While Joe Biden and the Democrats rejoice in their premature victory, the Republicans are busy trying to figure out the what, when, where, and most importantly why they lost the election. Well, they might not have to look that far according to the Public Interest Legal Foundation (PILF) who filed a lawsuit alleging there were tens of thousands of dead voters still on the roll in Pennsylvania. It was the same state that would need close to a week to count the final votes and declare Biden the winner. The lawsuit goes on to hold the state accountable for failing to maintain voter registration records.

The lawsuit also stated, “As of October 7, 2020, at least 9,212 registrants have been dead for at least five years, at least 1,990 registrants have been dead for at least ten years, and at least 197 registrants have been dead for at least twenty years … Pennsylvania still left the names of more than 21,000 dead individuals on the voter rolls less than a month before one of the most consequential general elections for federal officeholders in many years.”

But it doesn’t stop there as in 2016 and 2018 the lawsuit also found that 216 people voted while being deceased. While it’s unclear as to who they may have voted for, it should be alarming as to who is casting these votes. Just a few days ago, a computer “glitch” accidentally changed Republican votes to Democrat.

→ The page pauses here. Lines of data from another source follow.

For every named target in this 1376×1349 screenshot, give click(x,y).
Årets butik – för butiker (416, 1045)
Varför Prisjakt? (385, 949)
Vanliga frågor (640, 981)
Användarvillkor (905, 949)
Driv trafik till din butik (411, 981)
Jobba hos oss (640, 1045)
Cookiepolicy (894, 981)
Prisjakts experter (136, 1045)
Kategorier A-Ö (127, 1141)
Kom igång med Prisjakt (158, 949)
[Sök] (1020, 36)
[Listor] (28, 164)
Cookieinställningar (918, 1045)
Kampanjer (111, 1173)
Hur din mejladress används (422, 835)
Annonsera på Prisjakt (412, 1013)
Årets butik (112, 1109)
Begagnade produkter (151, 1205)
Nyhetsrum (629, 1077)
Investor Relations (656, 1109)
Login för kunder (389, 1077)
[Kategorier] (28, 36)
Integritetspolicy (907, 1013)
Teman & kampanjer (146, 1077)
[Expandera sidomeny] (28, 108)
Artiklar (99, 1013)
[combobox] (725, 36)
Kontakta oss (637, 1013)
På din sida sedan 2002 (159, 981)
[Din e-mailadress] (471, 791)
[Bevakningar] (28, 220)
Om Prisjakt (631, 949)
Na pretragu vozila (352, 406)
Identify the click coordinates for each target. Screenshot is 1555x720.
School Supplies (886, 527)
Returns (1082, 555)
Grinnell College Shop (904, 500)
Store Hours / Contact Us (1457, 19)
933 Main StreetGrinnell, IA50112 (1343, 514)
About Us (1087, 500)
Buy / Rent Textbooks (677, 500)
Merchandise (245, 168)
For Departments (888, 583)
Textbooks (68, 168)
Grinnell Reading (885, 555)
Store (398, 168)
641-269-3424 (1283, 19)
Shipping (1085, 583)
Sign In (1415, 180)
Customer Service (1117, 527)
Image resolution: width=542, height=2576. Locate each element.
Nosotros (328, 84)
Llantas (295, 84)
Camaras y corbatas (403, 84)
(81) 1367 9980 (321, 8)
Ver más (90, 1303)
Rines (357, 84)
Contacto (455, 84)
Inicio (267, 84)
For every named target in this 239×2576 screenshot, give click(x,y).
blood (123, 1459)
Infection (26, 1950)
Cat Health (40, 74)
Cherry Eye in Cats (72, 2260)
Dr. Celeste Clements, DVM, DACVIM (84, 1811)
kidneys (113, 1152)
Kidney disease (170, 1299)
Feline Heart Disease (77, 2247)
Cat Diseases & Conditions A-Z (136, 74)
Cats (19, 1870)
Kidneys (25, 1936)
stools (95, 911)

However, while the claims made by PILF were unsettling and gave many citizens additional reason for doubt with regards to election integrity, Judge John Jones and others in Pennsylvania quickly refuted much of the data presented by PILF and provided explanation as to why their data was in fact not accurate.

Still, though PILF’s claims seem to be debunked in part, if not entirely, with more and more stories coming out about dead voters and computer glitches across the country there has never been a time where transparency is needed more for the sake of the country and election integrity moving forward. That is something that all parties should be able to agree upon.

Note: This article was updated on 30 November 2020 to reflect changes made to the title, as well as within the body. Claims made in the original article were based on allegations and the current version has been updated to reflect as much.